Amazon EMR
Management Guide

Associate Git Repositories with Amazon EMR Notebooks

You can associate Git repositories with your Amazon EMR notebooks to save your notebooks in a version controlled environment. You can associate up to three repositories with a notebook. The Git repositories must be hosted in the following web-based Git hosting services: GitHub or Bitbucket. Associating Git repositories with your notebook can be useful for:

  • Version control – Storing notebooks in a Git repository enables you to record code changes in a version-control system so that you can review the history of your changes and selectively reverse some of the changes.

  • Collaboration – Storing your notebooks in Git repositories allows peers working in different notebooks to share code through remote Git repositories. Notebooks can clone or merge code from remote Git repositories and push changes back to those remote repositories.
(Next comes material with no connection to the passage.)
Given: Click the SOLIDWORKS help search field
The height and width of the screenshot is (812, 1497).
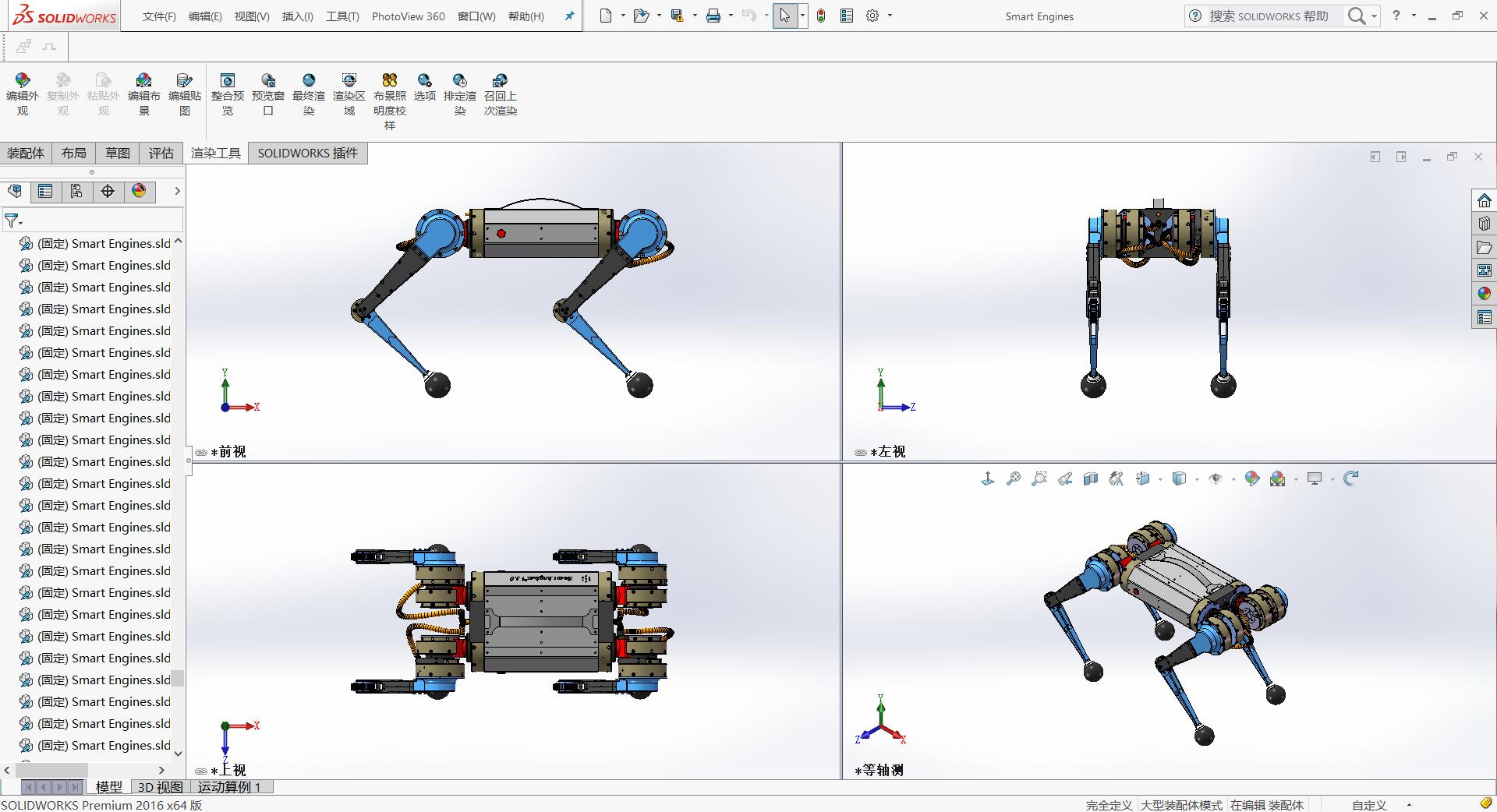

  • Code reuse – Many Jupyter notebooks that demonstrate data analysis or machine learning techniques are available in publicly hosted Git repositories, such as on GitHub. You can associate your notebooks with a repository to reuse the Jupyter notebooks contained in that repository.

Before associating a Git repository with your notebook, you need to make sure that your cluster, IAM role, and security groups have the correct settings and permissions.

  • The cluster that your notebook connects to must be in a private subnet with a network address translation (NAT) gateway or must be able to access the internet through a virtual private gateway. For more information, see Amazon VPC Options.

  • If you need a secret for the repository, the service role for EMR notebooks must have the secretsmanager:GetSecretValue permission in its IAM policy. For more information, see Service Role for EMR Notebooks.

  • The security groups for your notebook must include an outbound rule to allow the notebook to route traffic to the internet via the cluster. It is recommended that you create your own security groups. For more information, see Specifying EC2 Security Groups for EMR Notebooks.

To manage your Git repositories, add the repositories as resources in the Amazon EMR console, associate credentials for repositories that require authentication, and link them with your notebooks. You can view a list of repositories that are stored in your account and details about each repository in the Amazon EMR console. You can also create a notebook with an existing Git repository.